Cette débonnaireté cependant, qui s’exerce d’abord par rapport à Dieu, s’exerce aussi par rapport aux hommes et même aux hommes mauvais, dans le sentiment qui anime les débonnaires, à savoir que ces méchants, Dieu les tolère avec les insultes et les injures dont ils peuvent vous couvrir, et s’en sert même pour châtier et purifier son peuple. Telle était la source de la πραότης de David, lorsque, à l’occasion de sa fuite devant Absçalom, Scimhi le maudissait et lui lançait des pierres. David considérait que le Seigneur avait commandé à ce misérable (2 Samuel 16.11), et il se disait qu’il était juste qu’il souffrît ces choses, quelque méchant que fût celui qui lui infligeait ce châtiment.
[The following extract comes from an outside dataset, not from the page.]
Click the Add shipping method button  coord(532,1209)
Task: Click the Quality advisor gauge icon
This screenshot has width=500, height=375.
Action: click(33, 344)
De semblables convictions doit sortir toute vraie πραότης. Celui qui est véritablement débonnaire se sentira véritablement pécheur ; — ou, s’il en est Un qui ne pût pas se reconnaître tel, il n’encourra pas moins, Lui aussi, la sentence qui frappe le pécheur, et n’endurera pas moins la contradiction de la part des pécheurs (Hébreux 12.3 ; Jean 18.22-23). Cette connaissance que l’homme aura de son péché lui enseignera à souffrir avec débonnaireté les provocations dont il peut être l’objet, et à ne point reculer devant les fardeaux dont les péchés des autres peuvent l’accabler (Galates 6.1 ; 2 Timothée 2.25 ; Tite 3.2). Si donc la πραότης implique plus que de douces manières, si elle représente la grâce chrétienne d’un esprit humble, elle doit reposer sur une base plus solide que son propre fond, sur la base que la ταπεινοφροσύνη a posée pour elle ; et elle ne peut subsister qu’aussi longtemps qu’elle continue à s’appuyer sur ce fondement-là, car c’est une grâce qui dépasse la ταπεινοφροσύνη, non parce qu’elle est plus précieuse qu’elle, mais parce qu’elle la présuppose et qu’elle est incapable de subsister sans elle.